*** Opening SUPPLIED ENTRIES ***
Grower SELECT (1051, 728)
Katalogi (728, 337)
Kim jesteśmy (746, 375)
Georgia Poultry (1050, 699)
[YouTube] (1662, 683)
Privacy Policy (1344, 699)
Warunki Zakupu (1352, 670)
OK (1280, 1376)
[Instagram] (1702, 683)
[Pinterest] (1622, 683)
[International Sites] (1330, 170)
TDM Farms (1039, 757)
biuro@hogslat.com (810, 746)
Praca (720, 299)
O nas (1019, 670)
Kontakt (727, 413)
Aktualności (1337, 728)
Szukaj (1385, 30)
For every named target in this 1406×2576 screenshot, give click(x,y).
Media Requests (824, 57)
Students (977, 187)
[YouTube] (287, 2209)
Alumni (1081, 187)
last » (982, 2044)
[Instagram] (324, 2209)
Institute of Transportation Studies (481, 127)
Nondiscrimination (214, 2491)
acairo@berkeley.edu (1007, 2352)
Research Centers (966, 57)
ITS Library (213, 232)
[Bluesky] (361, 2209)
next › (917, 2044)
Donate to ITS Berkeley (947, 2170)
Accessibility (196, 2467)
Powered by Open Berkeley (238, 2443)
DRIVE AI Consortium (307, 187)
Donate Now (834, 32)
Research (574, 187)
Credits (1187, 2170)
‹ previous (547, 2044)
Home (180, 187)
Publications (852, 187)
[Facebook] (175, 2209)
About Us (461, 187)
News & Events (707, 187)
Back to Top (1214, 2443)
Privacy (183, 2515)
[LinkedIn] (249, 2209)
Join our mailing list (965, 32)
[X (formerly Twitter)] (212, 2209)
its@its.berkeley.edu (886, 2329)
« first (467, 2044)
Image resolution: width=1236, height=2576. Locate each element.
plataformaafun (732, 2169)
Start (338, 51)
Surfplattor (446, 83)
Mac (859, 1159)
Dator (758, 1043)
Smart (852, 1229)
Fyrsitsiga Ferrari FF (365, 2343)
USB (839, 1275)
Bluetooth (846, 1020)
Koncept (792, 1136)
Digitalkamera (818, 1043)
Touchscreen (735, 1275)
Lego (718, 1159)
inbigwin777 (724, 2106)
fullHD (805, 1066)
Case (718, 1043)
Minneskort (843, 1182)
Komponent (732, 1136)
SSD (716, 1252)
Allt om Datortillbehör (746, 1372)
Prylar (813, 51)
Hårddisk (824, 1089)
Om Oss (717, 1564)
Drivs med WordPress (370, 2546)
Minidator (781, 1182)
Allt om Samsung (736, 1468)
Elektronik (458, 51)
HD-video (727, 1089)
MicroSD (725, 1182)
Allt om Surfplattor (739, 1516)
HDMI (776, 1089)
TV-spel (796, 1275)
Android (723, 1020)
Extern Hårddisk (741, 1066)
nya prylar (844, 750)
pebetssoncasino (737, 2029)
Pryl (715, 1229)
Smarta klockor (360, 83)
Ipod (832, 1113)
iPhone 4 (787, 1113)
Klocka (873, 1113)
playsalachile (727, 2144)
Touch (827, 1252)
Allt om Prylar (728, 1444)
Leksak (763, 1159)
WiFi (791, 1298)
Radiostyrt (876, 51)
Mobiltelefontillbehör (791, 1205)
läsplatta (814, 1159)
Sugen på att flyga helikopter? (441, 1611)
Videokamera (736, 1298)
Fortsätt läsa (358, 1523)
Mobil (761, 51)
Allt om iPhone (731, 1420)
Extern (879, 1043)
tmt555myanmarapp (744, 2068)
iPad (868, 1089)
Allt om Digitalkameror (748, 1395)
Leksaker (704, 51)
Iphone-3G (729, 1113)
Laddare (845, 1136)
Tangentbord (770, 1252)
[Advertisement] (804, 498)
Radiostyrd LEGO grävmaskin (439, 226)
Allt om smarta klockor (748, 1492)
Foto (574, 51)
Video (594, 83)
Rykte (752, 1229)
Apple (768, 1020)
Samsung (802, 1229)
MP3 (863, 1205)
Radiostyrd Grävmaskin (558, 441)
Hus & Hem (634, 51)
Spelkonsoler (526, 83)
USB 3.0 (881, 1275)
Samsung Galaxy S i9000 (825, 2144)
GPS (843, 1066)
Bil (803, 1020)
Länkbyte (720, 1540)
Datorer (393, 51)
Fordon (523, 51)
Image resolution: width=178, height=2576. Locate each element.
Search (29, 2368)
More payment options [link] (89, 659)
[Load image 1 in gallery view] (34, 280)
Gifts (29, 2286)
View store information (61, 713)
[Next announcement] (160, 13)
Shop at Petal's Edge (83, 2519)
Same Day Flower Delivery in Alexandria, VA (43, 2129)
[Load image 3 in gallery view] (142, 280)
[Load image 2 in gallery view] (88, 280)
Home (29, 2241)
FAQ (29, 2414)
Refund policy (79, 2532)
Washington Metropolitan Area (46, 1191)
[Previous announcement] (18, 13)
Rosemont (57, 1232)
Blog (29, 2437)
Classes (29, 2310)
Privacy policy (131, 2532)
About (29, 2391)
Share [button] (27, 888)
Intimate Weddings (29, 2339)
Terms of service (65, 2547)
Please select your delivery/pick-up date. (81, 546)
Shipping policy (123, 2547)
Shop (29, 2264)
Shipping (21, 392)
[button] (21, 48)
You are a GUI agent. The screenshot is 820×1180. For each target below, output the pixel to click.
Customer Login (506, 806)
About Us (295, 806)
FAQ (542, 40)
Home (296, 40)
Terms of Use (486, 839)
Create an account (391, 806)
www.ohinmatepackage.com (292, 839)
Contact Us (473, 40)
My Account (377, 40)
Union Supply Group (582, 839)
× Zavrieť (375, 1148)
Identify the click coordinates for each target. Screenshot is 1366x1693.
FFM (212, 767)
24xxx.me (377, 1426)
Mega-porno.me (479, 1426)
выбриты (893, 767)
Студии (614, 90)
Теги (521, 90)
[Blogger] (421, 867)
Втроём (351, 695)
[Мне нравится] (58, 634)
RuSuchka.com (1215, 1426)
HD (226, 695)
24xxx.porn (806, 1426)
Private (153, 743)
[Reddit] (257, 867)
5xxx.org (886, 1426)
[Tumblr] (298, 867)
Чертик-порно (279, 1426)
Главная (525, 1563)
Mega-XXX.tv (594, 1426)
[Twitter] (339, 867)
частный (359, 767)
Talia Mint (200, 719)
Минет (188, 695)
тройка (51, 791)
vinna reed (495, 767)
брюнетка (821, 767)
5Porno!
*** Closing SUPPLIED ENTRIES ***
The answer is every entry, repeated word for word.

Grower SELECT (1051, 728)
Katalogi (728, 337)
Kim jesteśmy (746, 375)
Georgia Poultry (1050, 699)
[YouTube] (1662, 683)
Privacy Policy (1344, 699)
Warunki Zakupu (1352, 670)
OK (1280, 1376)
[Instagram] (1702, 683)
[Pinterest] (1622, 683)
[International Sites] (1330, 170)
TDM Farms (1039, 757)
biuro@hogslat.com (810, 746)
Praca (720, 299)
O nas (1019, 670)
Kontakt (727, 413)
Aktualności (1337, 728)
Szukaj (1385, 30)
For every named target in this 1406×2576 screenshot, give click(x,y).
Media Requests (824, 57)
Students (977, 187)
[YouTube] (287, 2209)
Alumni (1081, 187)
last » (982, 2044)
[Instagram] (324, 2209)
Institute of Transportation Studies (481, 127)
Nondiscrimination (214, 2491)
acairo@berkeley.edu (1007, 2352)
Research Centers (966, 57)
ITS Library (213, 232)
[Bluesky] (361, 2209)
next › (917, 2044)
Donate to ITS Berkeley (947, 2170)
Accessibility (196, 2467)
Powered by Open Berkeley (238, 2443)
DRIVE AI Consortium (307, 187)
Donate Now (834, 32)
Research (574, 187)
Credits (1187, 2170)
‹ previous (547, 2044)
Home (180, 187)
Publications (852, 187)
[Facebook] (175, 2209)
About Us (461, 187)
News & Events (707, 187)
Back to Top (1214, 2443)
Privacy (183, 2515)
[LinkedIn] (249, 2209)
Join our mailing list (965, 32)
[X (formerly Twitter)] (212, 2209)
its@its.berkeley.edu (886, 2329)
« first (467, 2044)
Image resolution: width=1236, height=2576. Locate each element.
plataformaafun (732, 2169)
Start (338, 51)
Surfplattor (446, 83)
Mac (859, 1159)
Dator (758, 1043)
Smart (852, 1229)
Fyrsitsiga Ferrari FF (365, 2343)
USB (839, 1275)
Bluetooth (846, 1020)
Koncept (792, 1136)
Digitalkamera (818, 1043)
Touchscreen (735, 1275)
Lego (718, 1159)
inbigwin777 (724, 2106)
fullHD (805, 1066)
Case (718, 1043)
Minneskort (843, 1182)
Komponent (732, 1136)
SSD (716, 1252)
Allt om Datortillbehör (746, 1372)
Prylar (813, 51)
Hårddisk (824, 1089)
Om Oss (717, 1564)
Drivs med WordPress (370, 2546)
Minidator (781, 1182)
Allt om Samsung (736, 1468)
Elektronik (458, 51)
HD-video (727, 1089)
MicroSD (725, 1182)
Allt om Surfplattor (739, 1516)
HDMI (776, 1089)
TV-spel (796, 1275)
Android (723, 1020)
Extern Hårddisk (741, 1066)
nya prylar (844, 750)
pebetssoncasino (737, 2029)
Pryl (715, 1229)
Smarta klockor (360, 83)
Ipod (832, 1113)
iPhone 4 (787, 1113)
Klocka (873, 1113)
playsalachile (727, 2144)
Touch (827, 1252)
Allt om Prylar (728, 1444)
Leksak (763, 1159)
WiFi (791, 1298)
Radiostyrt (876, 51)
Mobiltelefontillbehör (791, 1205)
läsplatta (814, 1159)
Sugen på att flyga helikopter? (441, 1611)
Videokamera (736, 1298)
Fortsätt läsa (358, 1523)
Mobil (761, 51)
Allt om iPhone (731, 1420)
Extern (879, 1043)
tmt555myanmarapp (744, 2068)
iPad (868, 1089)
Allt om Digitalkameror (748, 1395)
Leksaker (704, 51)
Iphone-3G (729, 1113)
Laddare (845, 1136)
Tangentbord (770, 1252)
[Advertisement] (804, 498)
Radiostyrd LEGO grävmaskin (439, 226)
Allt om smarta klockor (748, 1492)
Foto (574, 51)
Video (594, 83)
Rykte (752, 1229)
Apple (768, 1020)
Samsung (802, 1229)
MP3 (863, 1205)
Radiostyrd Grävmaskin (558, 441)
Hus & Hem (634, 51)
Spelkonsoler (526, 83)
USB 3.0 (881, 1275)
Samsung Galaxy S i9000 (825, 2144)
GPS (843, 1066)
Bil (803, 1020)
Länkbyte (720, 1540)
Datorer (393, 51)
Fordon (523, 51)
Image resolution: width=178, height=2576. Locate each element.
Search (29, 2368)
More payment options [link] (89, 659)
[Load image 1 in gallery view] (34, 280)
Gifts (29, 2286)
View store information (61, 713)
[Next announcement] (160, 13)
Shop at Petal's Edge (83, 2519)
Same Day Flower Delivery in Alexandria, VA (43, 2129)
[Load image 3 in gallery view] (142, 280)
[Load image 2 in gallery view] (88, 280)
Home (29, 2241)
FAQ (29, 2414)
Refund policy (79, 2532)
Washington Metropolitan Area (46, 1191)
[Previous announcement] (18, 13)
Rosemont (57, 1232)
Blog (29, 2437)
Classes (29, 2310)
Privacy policy (131, 2532)
About (29, 2391)
Share [button] (27, 888)
Intimate Weddings (29, 2339)
Terms of service (65, 2547)
Please select your delivery/pick-up date. (81, 546)
Shipping policy (123, 2547)
Shop (29, 2264)
Shipping (21, 392)
[button] (21, 48)
You are a GUI agent. The screenshot is 820×1180. For each target below, output the pixel to click.
Customer Login (506, 806)
About Us (295, 806)
FAQ (542, 40)
Home (296, 40)
Terms of Use (486, 839)
Create an account (391, 806)
www.ohinmatepackage.com (292, 839)
Contact Us (473, 40)
My Account (377, 40)
Union Supply Group (582, 839)
× Zavrieť (375, 1148)
Identify the click coordinates for each target. Screenshot is 1366x1693.
FFM (212, 767)
24xxx.me (377, 1426)
Mega-porno.me (479, 1426)
выбриты (893, 767)
Студии (614, 90)
Теги (521, 90)
[Blogger] (421, 867)
Втроём (351, 695)
[Мне нравится] (58, 634)
RuSuchka.com (1215, 1426)
HD (226, 695)
24xxx.porn (806, 1426)
Private (153, 743)
[Reddit] (257, 867)
5xxx.org (886, 1426)
[Tumblr] (298, 867)
Чертик-порно (279, 1426)
Главная (525, 1563)
Mega-XXX.tv (594, 1426)
[Twitter] (339, 867)
частный (359, 767)
Talia Mint (200, 719)
Минет (188, 695)
тройка (51, 791)
vinna reed (495, 767)
брюнетка (821, 767)
5Porno!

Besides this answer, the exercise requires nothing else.